:: Task instructions ::
Set down, exactly as written, the lines from the line holding "Task: Switch to 分时图 intraday chart" to the end of the data, inclusive, skipping any pictures.

:: Provided data ::
--------------------------------------------------
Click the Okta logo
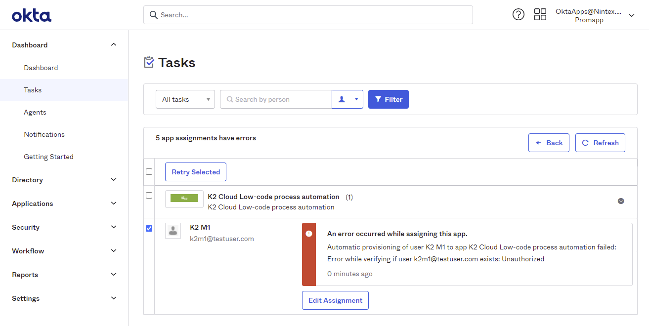The width and height of the screenshot is (649, 326). 32,15
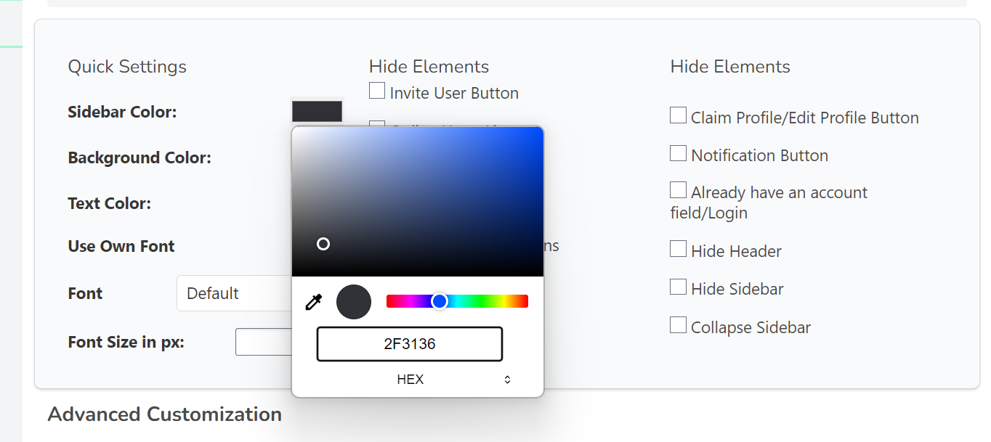This screenshot has width=991, height=442.
Task: Check the Invite User Button checkbox
Action: pyautogui.click(x=377, y=91)
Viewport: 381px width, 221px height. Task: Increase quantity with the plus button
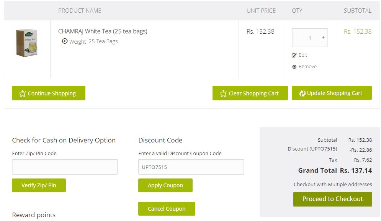(323, 38)
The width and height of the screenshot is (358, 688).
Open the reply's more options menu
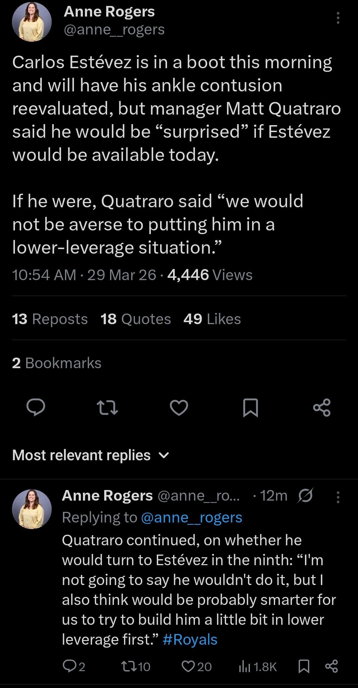click(x=338, y=497)
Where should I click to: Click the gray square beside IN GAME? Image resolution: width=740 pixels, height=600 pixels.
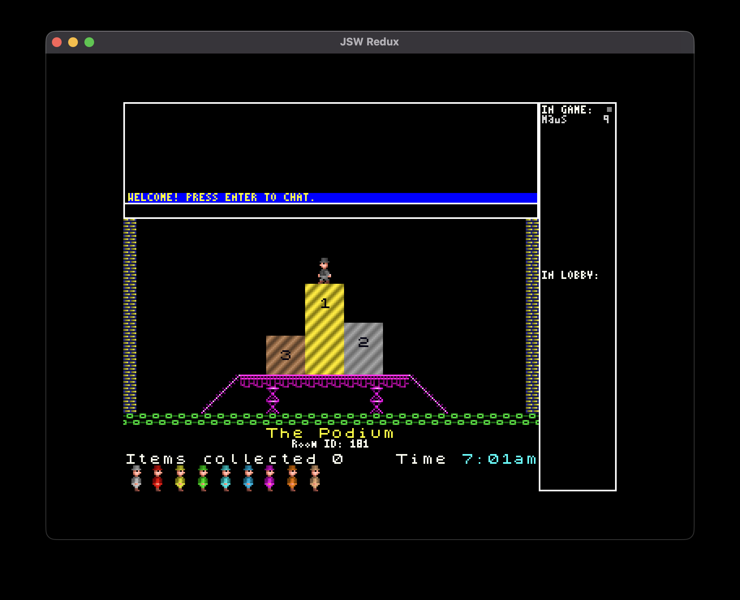tap(609, 109)
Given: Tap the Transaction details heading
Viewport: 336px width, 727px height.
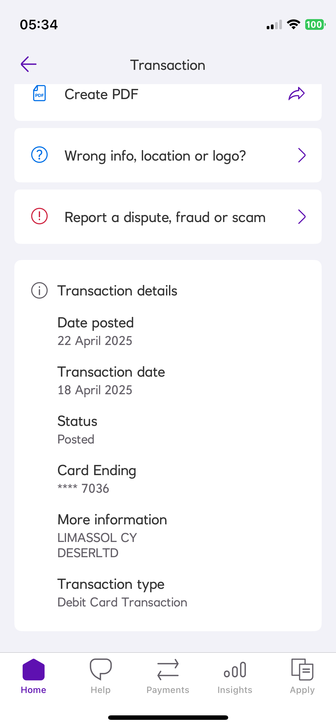Looking at the screenshot, I should click(117, 291).
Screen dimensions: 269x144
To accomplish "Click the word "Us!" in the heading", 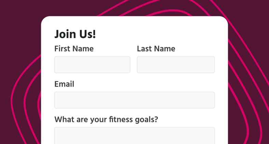I will (87, 34).
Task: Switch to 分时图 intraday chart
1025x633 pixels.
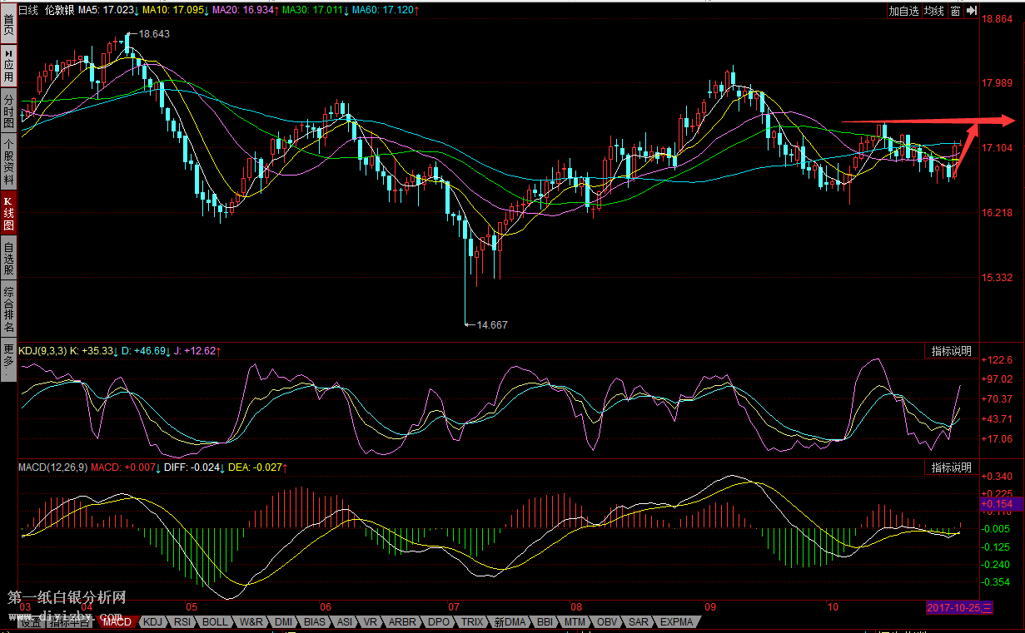Action: tap(8, 109)
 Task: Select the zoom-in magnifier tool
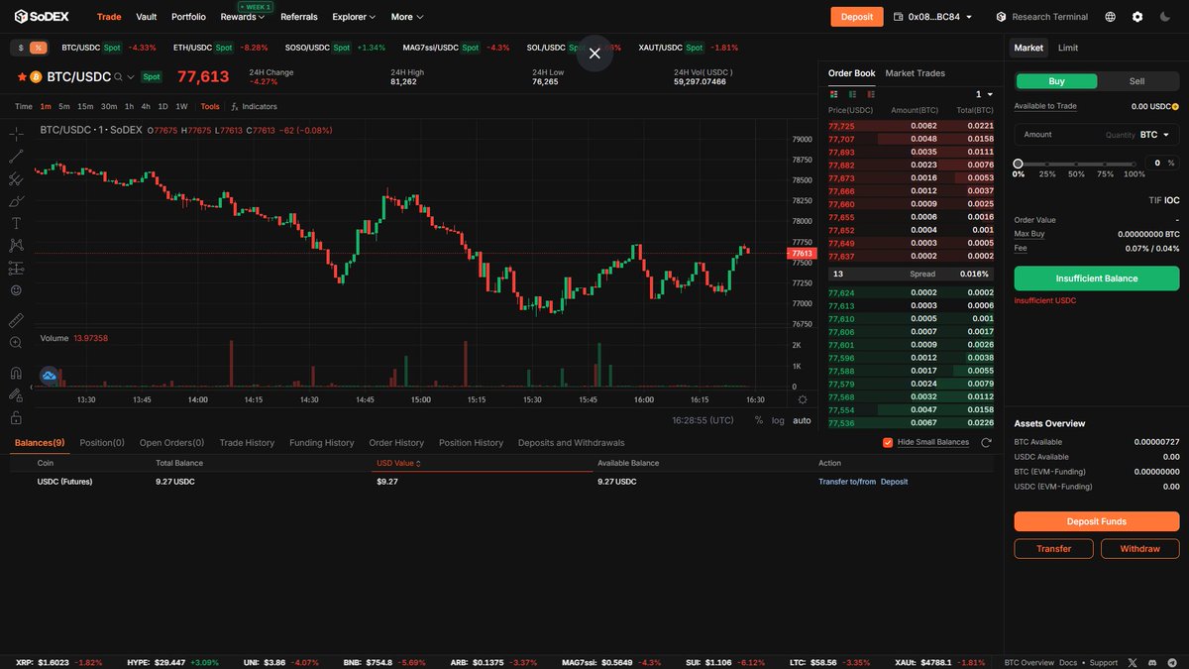[x=16, y=342]
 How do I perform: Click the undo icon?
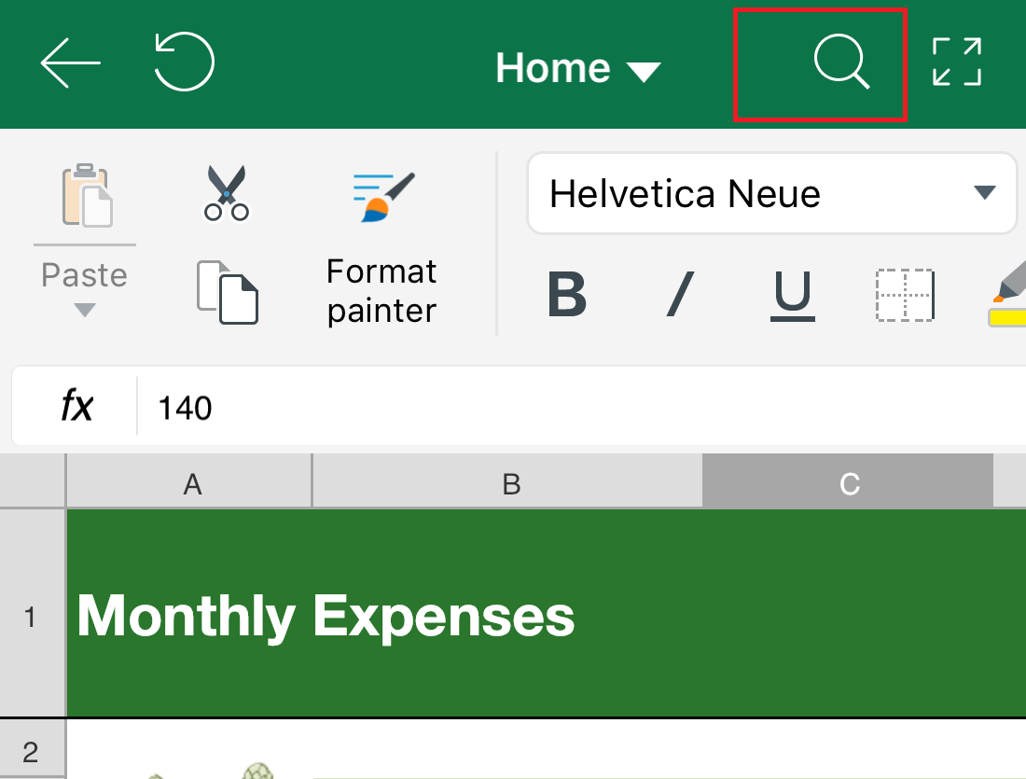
--------------------------------------------------
:: Solved exercise ::
Task: Switch to 分时图 intraday chart
1025x633 pixels.
Action: tap(8, 109)
 Task: Select the zoom-in magnifier tool
[x=16, y=342]
 How do I perform: Click the undo icon?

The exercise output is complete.